Ecological Romance

A review of ‘A Climate of Desire: Reconsidering Sex, Christianity, and How We Respond to Climate Change,’ by Eduardo Sasso.

IF YOU’RE LIKE me, your first response to the title of Eduardo Sasso’s book was “What?!” But, as unusual as the pairing of climate change and sex is, Sasso proves that their association is fitting. A Climate of Desire argues that the challenge of today’s climate crisis is ultimately not about technology, science, or political will. Rather, like sex, it’s “about desire: about what we long for and about the consequences of our longings.”

Our longings have always been ripe for co-optation. Sasso’s book shows how, throughout history, from the tower of Babel to the tech frontier of modern California, people have been tempted to forsake their God-given humanity for an artificial substitute. Our problem today, though, is that our refusal to learn from the past comes with an exorbitant price tag. Fossil fuels have enabled the unrestrained indulgence of our misplaced desires, transforming our cities into engines of unprecedented ecological devastation.

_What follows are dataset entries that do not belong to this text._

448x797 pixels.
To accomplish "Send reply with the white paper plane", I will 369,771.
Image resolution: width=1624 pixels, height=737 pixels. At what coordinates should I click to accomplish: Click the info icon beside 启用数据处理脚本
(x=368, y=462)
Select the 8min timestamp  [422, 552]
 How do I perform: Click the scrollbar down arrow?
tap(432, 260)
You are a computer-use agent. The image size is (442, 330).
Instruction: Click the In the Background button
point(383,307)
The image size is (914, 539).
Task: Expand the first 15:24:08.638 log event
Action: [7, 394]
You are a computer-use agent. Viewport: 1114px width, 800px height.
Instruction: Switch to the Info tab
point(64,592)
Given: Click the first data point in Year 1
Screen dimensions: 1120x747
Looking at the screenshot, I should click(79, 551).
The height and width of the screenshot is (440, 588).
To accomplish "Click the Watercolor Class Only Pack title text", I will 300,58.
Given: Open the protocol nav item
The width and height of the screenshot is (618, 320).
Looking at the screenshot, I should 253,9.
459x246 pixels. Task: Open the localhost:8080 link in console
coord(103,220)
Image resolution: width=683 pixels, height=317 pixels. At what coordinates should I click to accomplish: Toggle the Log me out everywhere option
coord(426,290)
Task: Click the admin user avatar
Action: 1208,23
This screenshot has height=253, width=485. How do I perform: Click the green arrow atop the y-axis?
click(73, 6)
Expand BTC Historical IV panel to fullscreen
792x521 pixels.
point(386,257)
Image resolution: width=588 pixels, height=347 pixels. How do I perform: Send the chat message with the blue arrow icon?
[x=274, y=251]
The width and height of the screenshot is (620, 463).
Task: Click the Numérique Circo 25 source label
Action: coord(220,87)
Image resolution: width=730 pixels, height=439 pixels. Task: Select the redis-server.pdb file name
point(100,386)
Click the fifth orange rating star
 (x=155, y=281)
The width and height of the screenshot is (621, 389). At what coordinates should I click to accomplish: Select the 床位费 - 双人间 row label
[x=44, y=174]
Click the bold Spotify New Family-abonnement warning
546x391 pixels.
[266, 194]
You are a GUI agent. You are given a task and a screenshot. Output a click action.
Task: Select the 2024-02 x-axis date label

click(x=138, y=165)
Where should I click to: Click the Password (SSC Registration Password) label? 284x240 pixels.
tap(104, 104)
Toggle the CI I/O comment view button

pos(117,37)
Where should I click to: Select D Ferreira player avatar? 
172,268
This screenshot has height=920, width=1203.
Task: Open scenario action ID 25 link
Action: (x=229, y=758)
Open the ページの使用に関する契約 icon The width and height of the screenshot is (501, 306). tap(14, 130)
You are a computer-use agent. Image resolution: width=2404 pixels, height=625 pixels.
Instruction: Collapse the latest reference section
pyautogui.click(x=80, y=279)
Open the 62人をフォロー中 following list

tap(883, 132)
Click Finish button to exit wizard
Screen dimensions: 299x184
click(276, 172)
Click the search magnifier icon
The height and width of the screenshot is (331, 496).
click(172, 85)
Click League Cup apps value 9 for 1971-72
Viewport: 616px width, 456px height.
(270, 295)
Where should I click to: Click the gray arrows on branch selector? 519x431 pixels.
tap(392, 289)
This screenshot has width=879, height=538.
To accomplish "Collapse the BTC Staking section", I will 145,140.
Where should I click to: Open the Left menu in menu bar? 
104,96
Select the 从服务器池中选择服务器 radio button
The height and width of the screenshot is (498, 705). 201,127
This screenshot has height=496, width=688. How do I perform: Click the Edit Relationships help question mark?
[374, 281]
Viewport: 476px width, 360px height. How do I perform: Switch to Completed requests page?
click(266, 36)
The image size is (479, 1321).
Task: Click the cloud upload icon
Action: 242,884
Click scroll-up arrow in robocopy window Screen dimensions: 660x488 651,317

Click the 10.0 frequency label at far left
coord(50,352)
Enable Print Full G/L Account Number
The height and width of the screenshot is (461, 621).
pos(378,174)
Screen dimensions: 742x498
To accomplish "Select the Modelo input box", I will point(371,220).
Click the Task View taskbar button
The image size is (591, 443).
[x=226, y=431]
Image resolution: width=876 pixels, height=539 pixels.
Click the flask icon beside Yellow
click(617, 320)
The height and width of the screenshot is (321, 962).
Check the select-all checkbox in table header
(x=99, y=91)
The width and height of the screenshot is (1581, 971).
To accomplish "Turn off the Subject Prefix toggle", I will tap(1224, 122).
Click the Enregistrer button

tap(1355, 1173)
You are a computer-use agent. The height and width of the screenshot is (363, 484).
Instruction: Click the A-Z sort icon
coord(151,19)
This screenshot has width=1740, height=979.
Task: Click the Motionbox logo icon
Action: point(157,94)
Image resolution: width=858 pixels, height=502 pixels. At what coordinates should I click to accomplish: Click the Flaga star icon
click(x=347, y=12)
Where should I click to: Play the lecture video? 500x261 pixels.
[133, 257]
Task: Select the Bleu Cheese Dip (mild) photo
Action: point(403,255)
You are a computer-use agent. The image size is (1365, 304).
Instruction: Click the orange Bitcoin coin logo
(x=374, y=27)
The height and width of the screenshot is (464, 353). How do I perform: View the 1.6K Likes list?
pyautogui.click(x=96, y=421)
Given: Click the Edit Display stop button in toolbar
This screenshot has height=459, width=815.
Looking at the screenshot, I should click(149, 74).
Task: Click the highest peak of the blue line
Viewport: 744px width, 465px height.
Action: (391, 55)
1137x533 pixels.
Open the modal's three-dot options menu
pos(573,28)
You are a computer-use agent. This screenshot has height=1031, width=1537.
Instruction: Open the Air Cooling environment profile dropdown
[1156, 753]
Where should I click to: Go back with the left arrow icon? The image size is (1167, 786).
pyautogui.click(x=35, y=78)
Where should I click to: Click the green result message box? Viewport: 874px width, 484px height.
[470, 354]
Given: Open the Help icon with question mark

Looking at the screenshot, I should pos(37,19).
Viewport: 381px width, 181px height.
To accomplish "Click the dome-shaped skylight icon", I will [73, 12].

In A Climate of Desire, Sasso reminds us that the Spirit-inspired imagination of ancient truth-tellers such as Jeremiah, Ezekiel, and Jesus himself has a great deal to offer us in our current predicament. Calling their contemporaries to repentance, these holy dreamers denounced the harlotry of cities and nations that were running after false gods of wealth and power. They proclaimed visions of the holy that bordered on the psychedelic and grasped that at the heart of injustice and violence is misplaced desire.

Sasso finds tremendous strength in these ancient voices. But he also gains inspiration from recent campaigns for civil rights and contemporary initiatives for ecological renewal, such as the Transition Network and the fossil-free divestment movement.

A Climate of Desire is part autobiography, part history, part biblical exegesis, and part social change handbook. Where the imagination of modern Western culture has been colonized by a materialistic, industrialized vision of a desacralized cosmos, Sasso invites us to liberate our hearts and minds to dream ancient dreams again.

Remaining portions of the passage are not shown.